Muse Abused: Ars Poetica

Mire and Light

Muse Abused: Ars Poetica

She sleeps with fists
clenched and wakes with bruises
in her palms.
She is reversible.
She folds colored paper along creases
that could break
open the skyline,
then quietly she unfolds it again.
The moon rises.
She knows the empty
roads, long and wet with rain, punctuated
by streetlamps,
are what whisper
along the necks of sleeping girls, absence
of unwoken hours.
She pretends subtlety.
Shadows cling to the hem of her
dress, ends of her
hair, broken strands
of moonlight that ripple down her back.
She moves first
with her silver eyes;
her body follows like fog slowly melting.
She does not breathe.
The stream breathes
of her. She cradles thick riverbanks
like an instrument,
touches three strings.
One chord moves the air, three drops
of rain entering
the same pond.
She traces circles back to their beginnings.
She is afraid of
losing the source
of things. She understands dissipation.
She bathes her old
soul in oil pastels
and touches three strings with charcoal
fingertips.

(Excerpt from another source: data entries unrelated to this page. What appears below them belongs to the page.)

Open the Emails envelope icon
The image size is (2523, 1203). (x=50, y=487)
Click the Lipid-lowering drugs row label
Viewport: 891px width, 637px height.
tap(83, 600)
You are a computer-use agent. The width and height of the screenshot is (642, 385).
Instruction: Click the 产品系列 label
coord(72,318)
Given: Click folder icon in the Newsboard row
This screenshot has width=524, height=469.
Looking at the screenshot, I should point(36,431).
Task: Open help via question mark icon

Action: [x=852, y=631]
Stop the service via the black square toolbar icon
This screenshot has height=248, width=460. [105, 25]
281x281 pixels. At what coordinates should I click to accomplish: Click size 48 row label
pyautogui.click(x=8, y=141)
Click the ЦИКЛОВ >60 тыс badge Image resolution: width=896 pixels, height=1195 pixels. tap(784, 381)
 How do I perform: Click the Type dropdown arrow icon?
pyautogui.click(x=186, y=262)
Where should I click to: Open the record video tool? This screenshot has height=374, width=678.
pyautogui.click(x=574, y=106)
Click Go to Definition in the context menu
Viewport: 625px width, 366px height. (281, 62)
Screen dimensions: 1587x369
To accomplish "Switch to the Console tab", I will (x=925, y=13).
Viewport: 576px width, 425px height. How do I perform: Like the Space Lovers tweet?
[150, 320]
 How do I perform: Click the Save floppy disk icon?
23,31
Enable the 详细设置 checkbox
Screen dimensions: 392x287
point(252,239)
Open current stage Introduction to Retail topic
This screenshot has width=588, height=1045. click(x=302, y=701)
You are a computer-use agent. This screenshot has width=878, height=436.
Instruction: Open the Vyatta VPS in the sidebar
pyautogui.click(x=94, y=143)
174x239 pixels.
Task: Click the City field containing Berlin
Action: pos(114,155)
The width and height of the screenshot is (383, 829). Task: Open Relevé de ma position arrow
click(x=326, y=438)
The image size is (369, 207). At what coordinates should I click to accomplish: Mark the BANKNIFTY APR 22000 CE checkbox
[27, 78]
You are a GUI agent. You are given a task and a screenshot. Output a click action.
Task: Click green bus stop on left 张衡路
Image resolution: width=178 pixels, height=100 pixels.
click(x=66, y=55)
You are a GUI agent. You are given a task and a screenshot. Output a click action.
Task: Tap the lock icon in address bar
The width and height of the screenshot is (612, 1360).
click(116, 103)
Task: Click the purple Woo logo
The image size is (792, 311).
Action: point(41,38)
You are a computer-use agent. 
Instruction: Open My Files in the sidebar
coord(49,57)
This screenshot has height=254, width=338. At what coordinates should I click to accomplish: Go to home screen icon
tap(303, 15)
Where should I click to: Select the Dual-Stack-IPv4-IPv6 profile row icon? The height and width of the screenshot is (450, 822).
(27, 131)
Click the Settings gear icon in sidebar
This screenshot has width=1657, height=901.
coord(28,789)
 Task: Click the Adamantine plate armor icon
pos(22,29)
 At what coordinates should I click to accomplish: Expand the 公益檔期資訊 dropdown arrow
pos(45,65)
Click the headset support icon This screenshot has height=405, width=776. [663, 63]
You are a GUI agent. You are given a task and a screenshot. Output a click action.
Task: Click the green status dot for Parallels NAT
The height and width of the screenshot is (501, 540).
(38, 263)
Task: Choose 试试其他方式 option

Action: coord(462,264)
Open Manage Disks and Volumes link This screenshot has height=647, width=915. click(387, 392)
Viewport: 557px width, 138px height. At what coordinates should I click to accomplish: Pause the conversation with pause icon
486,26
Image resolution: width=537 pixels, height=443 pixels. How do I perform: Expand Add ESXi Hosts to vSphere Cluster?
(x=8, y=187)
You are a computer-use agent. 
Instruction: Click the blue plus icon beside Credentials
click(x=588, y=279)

The stars
circle their beginnings.
She sleeps with fists clenched and wakes
with inky palms.


This post is part of the 7th Annual Brigid Poetry Festival.

Alison Leigh Lilly
Alison Leigh Lilly nurtures the earth-rooted, sea-soaked, mist-and-mystic spiritual heritage of her Celtic ancestors, exploring themes of peace, poesis and wilderness through essays, articles, poetry and podcasting. You can learn more about her work here.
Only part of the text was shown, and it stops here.